Nurses are facing unprecedented challenges right now—supply shortages, shifting protocols, and uncertainty about their own health status in the absence of readily available tests for COVID-19. With these realities in mind, we’ve gathered some stories that showcase nurses’ responses to the pandemic, their needs at this difficult time, and actions taken by their leaders and government, which directly impact those providing care. In this post, we hear from nurses on the frontline. In a separate post, we look at what government and nurse leaders are doing to ensure the nursing workforce is adequate and protected during the COVID-19 pandemic.

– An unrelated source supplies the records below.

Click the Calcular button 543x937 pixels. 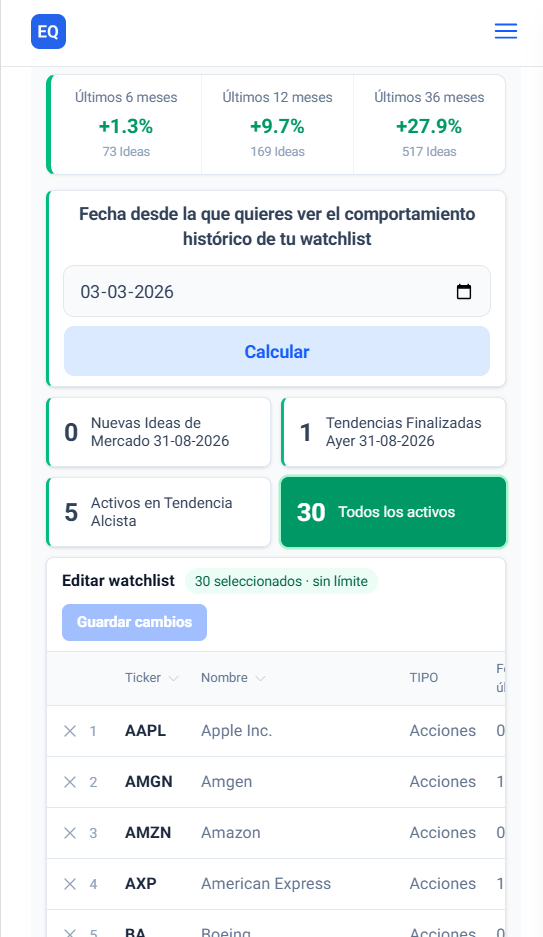[277, 351]
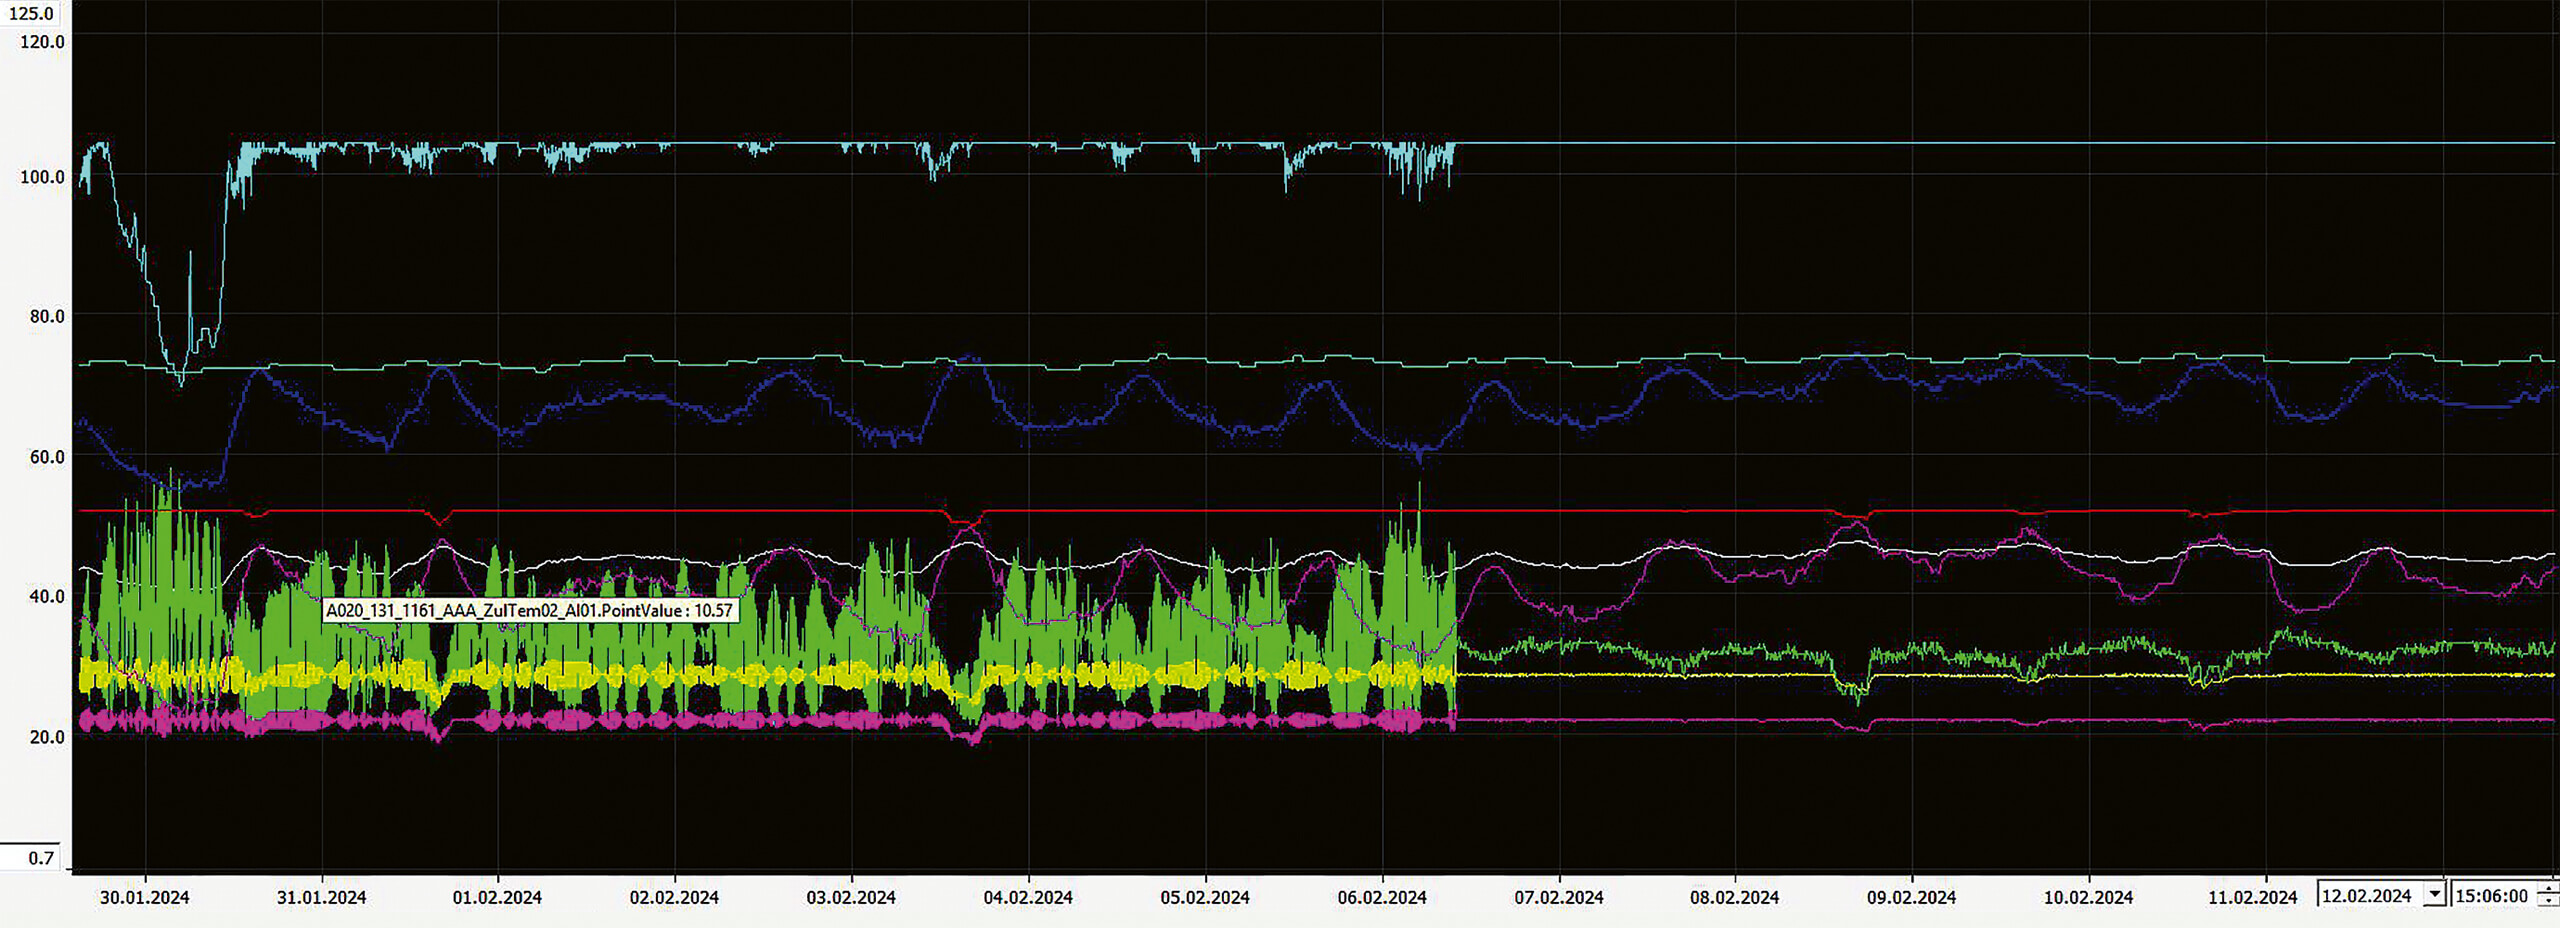Select the 09.02.2024 date on the axis
The width and height of the screenshot is (2560, 928).
click(1911, 897)
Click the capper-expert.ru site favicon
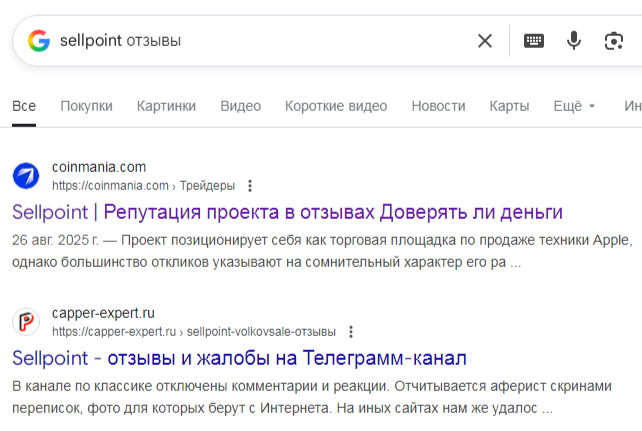The width and height of the screenshot is (642, 431). pyautogui.click(x=26, y=322)
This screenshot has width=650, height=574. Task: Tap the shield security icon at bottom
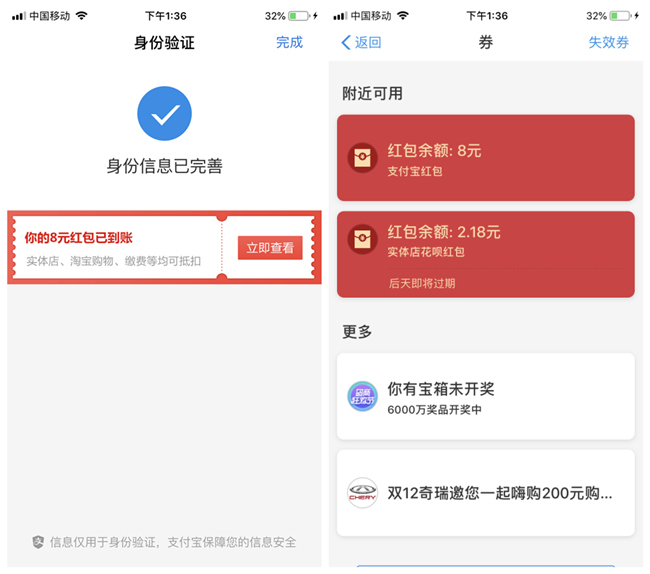38,542
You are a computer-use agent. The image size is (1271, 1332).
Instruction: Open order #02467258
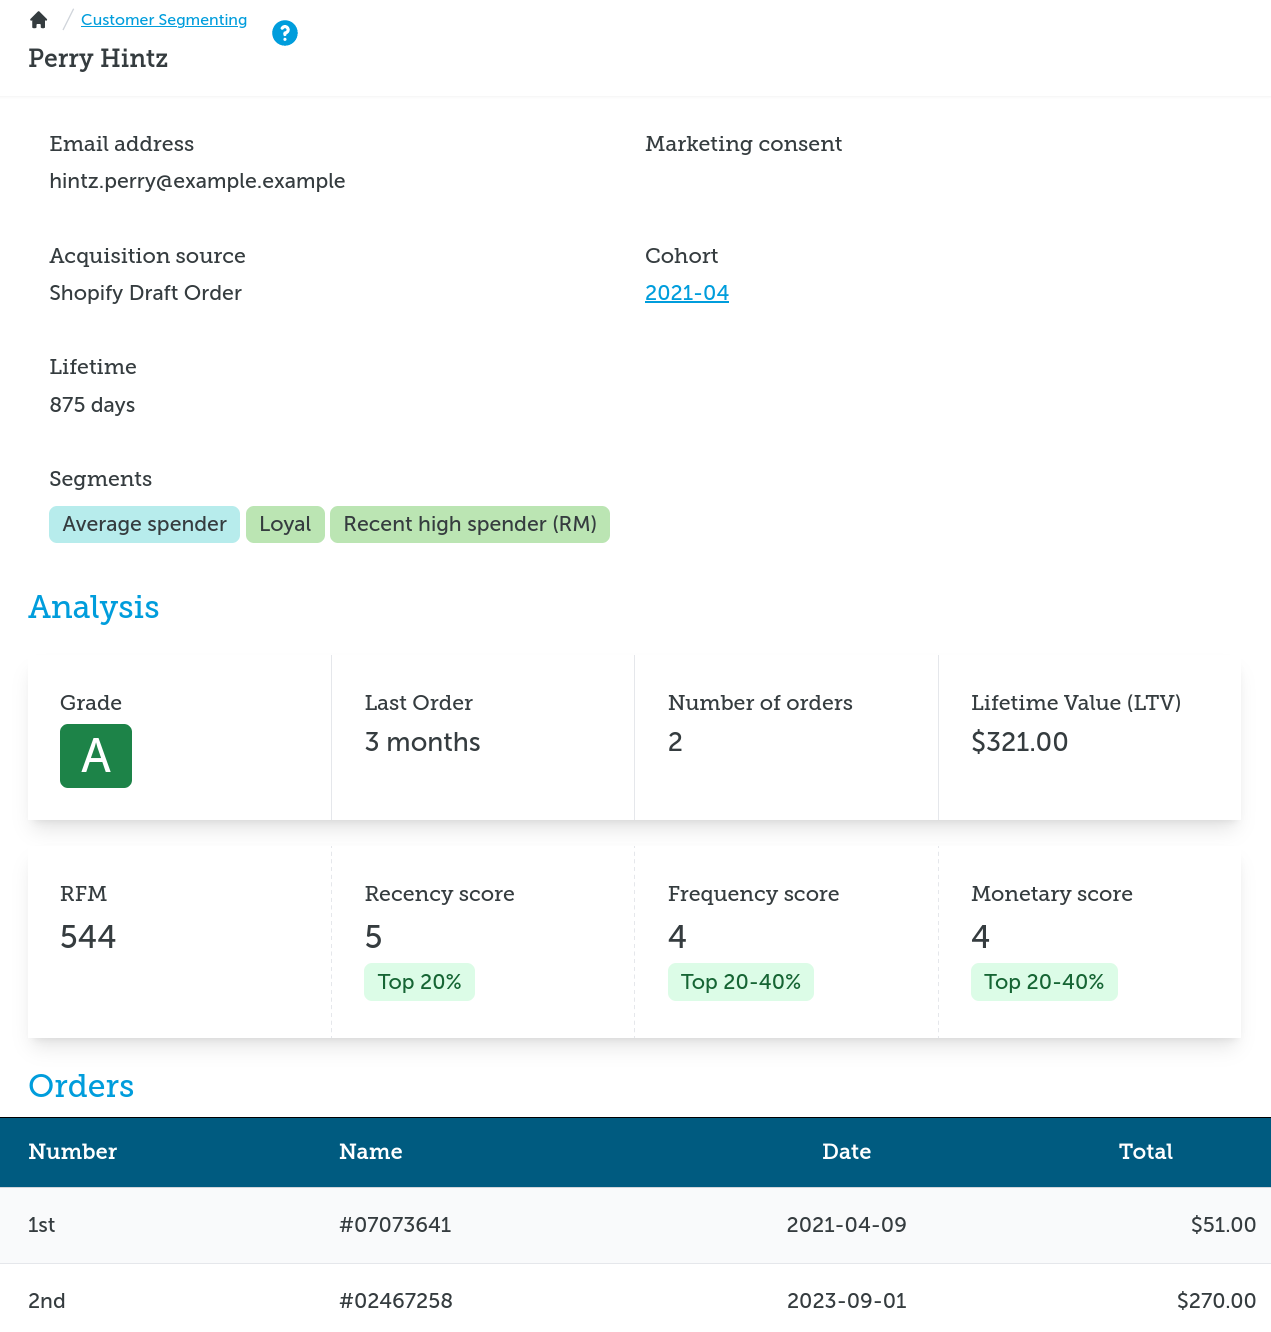[x=396, y=1301]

At Buffalo General Hospital, which treated some of the first U.S. patients diagnosed with COVID-19, intensive care unit nurse Stephanie Bandyk, RN, painted a reassuring picture last week. She reported that she and her colleagues had adequate personal protective equipment (PPE) to do their jobs safely and that educators were readily available to staff, making sure everyone was using their PPE properly.
In contrast, Puerto Rico-based travel nurse Carmen Rios, RN, told STAT News, “This is unlike any other outbreak I’ve been involved with.” Rios worked during the H1N1 epidemic and has spoken with other health workers in her region. “There’s absolutely no training and information to the staff that will be involved. And no message to the community that would lower cases, thereby allowing better care in our facilities.”
STAT also quoted other hospital employees frustrated by their inability to get tested for COVID-19 despite having recently been ill. A certified nurse assistant (CNA) in New York described the situation as confusing, arbitrary, and chaotic. “No one among the CNA staff is talking about this in any meaningful way,” she said. “If the nurses are, I don’t know about it.”
“Nurses often face what is called moral distress—defined as knowing what should be done for a patient while at the same time being unable to provide the appropriate care, often because of constraints imposed by organizations or practice settings,” wrote University of Pennsylvania nursing and bioethics professor Connie Ulrich, PhD, RN, FAAN, in a March 10 op-ed in The Boston Globe. She cited a national survey, which had 8,200 respondents as of March 16. Most of those nurses reported their employers had inadequate protective equipment on hand and had not sufficiently informed them about how to recognize and respond to cases of COVID-19.
Many of these concerns center on the risk health workers face of contracting the virus given insufficient stocks of PPE, insufficient training in how to use it properly, and shifting guidance. The Centers for Disease Control and Prevention (CDC) revised its interim infection prevention and control recommendations for COVID-19 in light of increased demand for PPE and supply-chain disruptions. “Many of us were taken aback to read the new document,” wrote Betsy Todd, MPH, RN, in the American Journal of Nursing’s Off the Charts blog. She explained the CDC rationale for recommending the use of regular surgical face masks instead of N95s and reminded readers that PPE is not the only line of defense against the virus. “Engineering and administrative controls are considered the most effective infection prevention measures, because they are ‘built into’ physical systems and protocols,” she said.
As rewarding as it is, nursing is a challenging profession under the best of circumstances. Under current conditions, nurses need all the support they can get to stay healthy and well. For some, free access to the Headspace meditation and mindfulness app may help. For others, the knowledge they acquire from Nurse.com’s free course on COVID-19 may give them a greater sense of control. For those not engaged in direct care, such as the Berkeley, Calif., nurse-midwife student Britt Urban, RN, who is organizing volunteers in her community, finding a purpose and serving others may provide a path through this crisis.
Last week, one nurse at a major New York hospital shared her fears and the source of her strength—from first hearing about the virus in January until last week, when she volunteered to fill in on a unit that had placed many of her colleagues in quarantine. “I’m staying calm by thinking about how I’ve handled really tough days in the past before—and I got through it,” she said. “I have a really great team of nurses that I’ve worked with and I’m not alone in this. This is going to be something that we will get through.”